We're out of salt here at Apartamente de ParkHopper (as opposed to Casa ParkHopper, which is not where we currently live). This is particularly troublesome for Scott, because he's a good traditional cook and as such salts EVERYTHING.

We were starting to run really low on salt about two weeks ago, and when Scott brought it to my attention, I told him he wasn't allowed to buy more.

[insert Tim Allen "aaarrooogh?" noise here]

See, I have this weird memory of either my grandmother or great-grandmother having a superstition that you can't bring old salt into a new house. I've tried Googling it, and the closest I've come is an Irish housewarming gift of salt, bread and a broom. Just the same, I thought it was best to not tempt fate, so we're holding off on buying a box.

We ran out completely a few days ago.

For now, we've got Lowry's, we've got garlic salt, and we've got pepper (and a zillion other jars of spices - whole coriander, anyone?). Scott is getting twitchy, but making the best of things. And a week from yesterday, I'll let him buy a new box of salt!

4 comments:

wickedmess said...

Tell him to go INSIDE McDonald's and buy one small order of fries. Of course he's going to want ketchup with that - check over by the sodas. What's that? Lots and lots of tiny, little salt packets there for his (a customer!) taking.

Or, more practical and less fun, check Publix for the cheap ($1.50?) disposable salt and pepper combo.

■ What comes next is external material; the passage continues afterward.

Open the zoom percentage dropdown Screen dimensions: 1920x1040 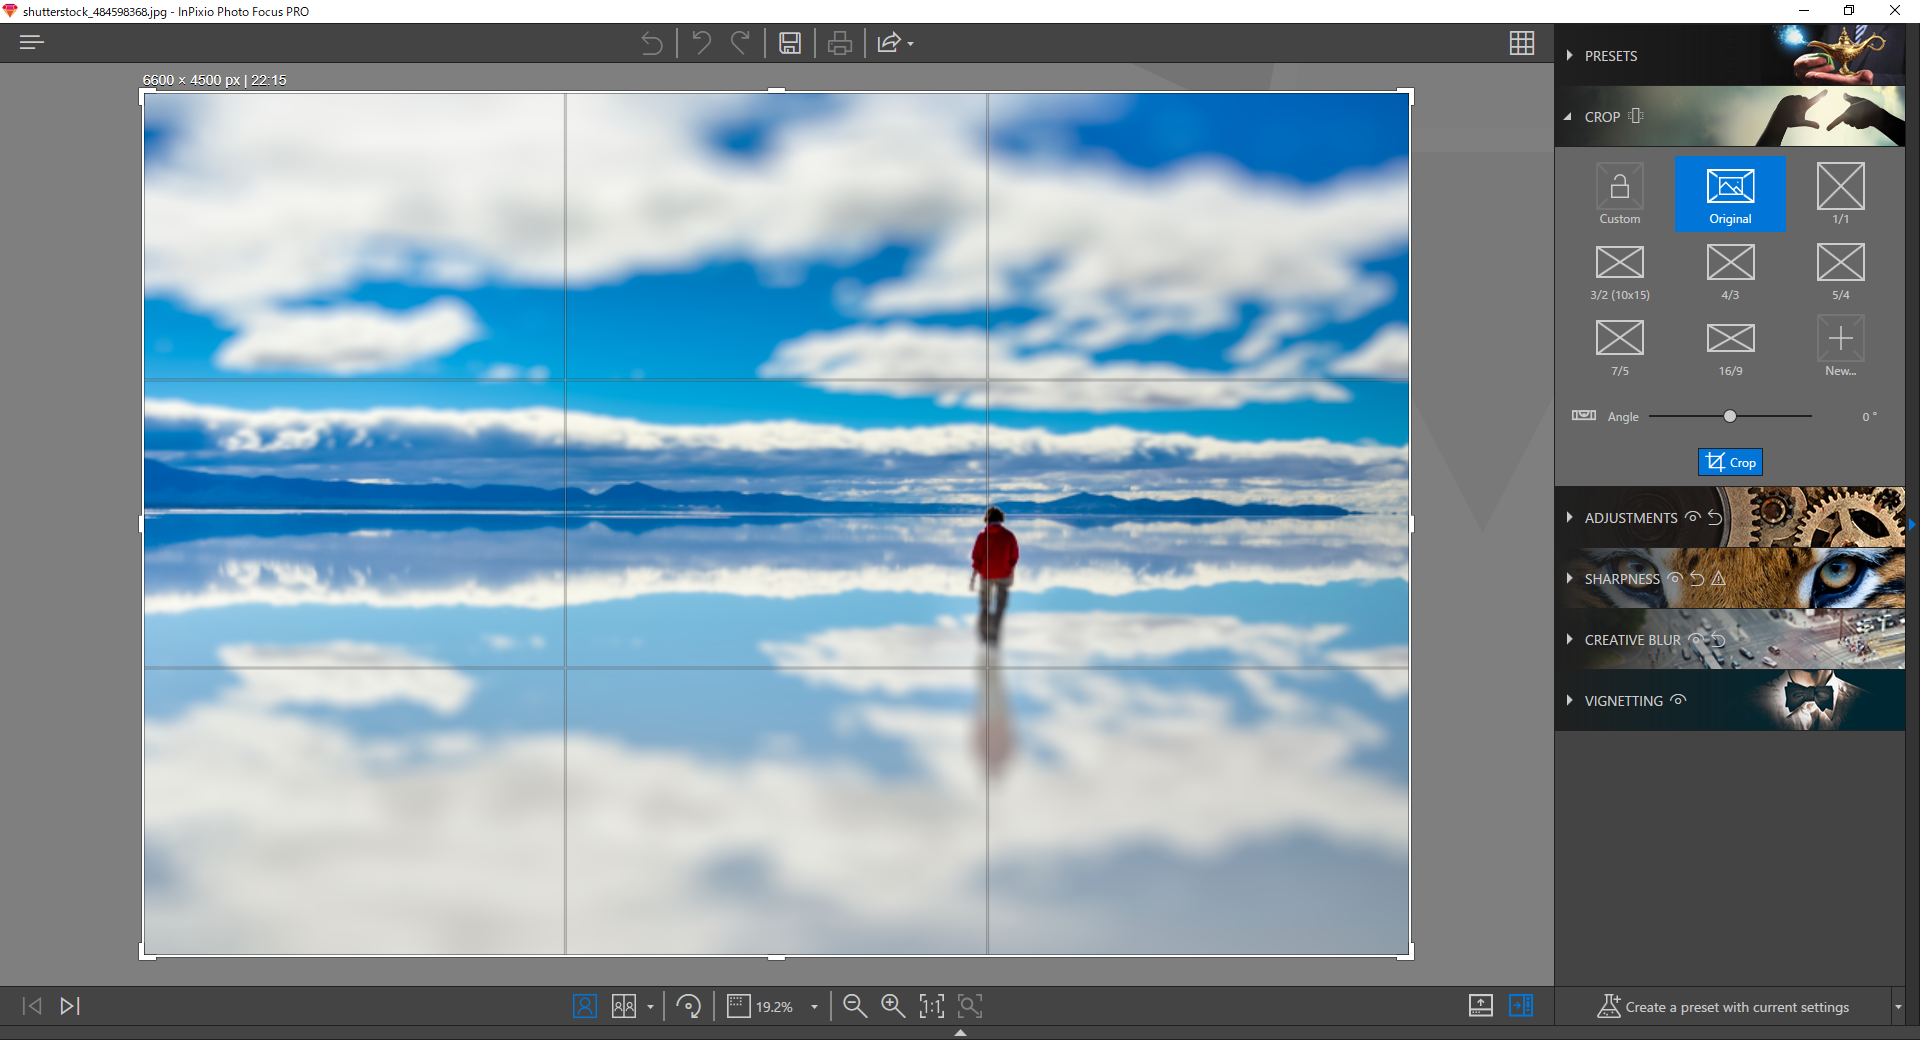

Seriously, y'all are under enough stress without adding suddenly going salt free to the mix.

Jamie the ParkHopper said...

I've suggested the mini salt shaker, but he's sort of a kosher salt snob. To be realistic, we haven't really been cooking a whole lot recently anyway. And believe me...we are most definitely not salt free! Everything already has salt in it anyway - only thing missing it is frozen veggies.

Anonymous said...

And I had been wondering what to get for a housewarming gift.

mamajoy said...

You're spot on! Your Irish Grandmother and Great Grand Mother FIRMLY believed in that tradition. The new broom was so that you didn't bring your old problems with you in your old broom ... and the bread was so you'd always have enough to eat, and the salt was ... um ... something! You can buy salt, you just can't bring it into the new house!

And if you're going to keep their traditions, they have a gross one ... to which you were subjected without my consent: You bite off your baby's fingernails so they don't grow up to be a thief. Apparently, it works!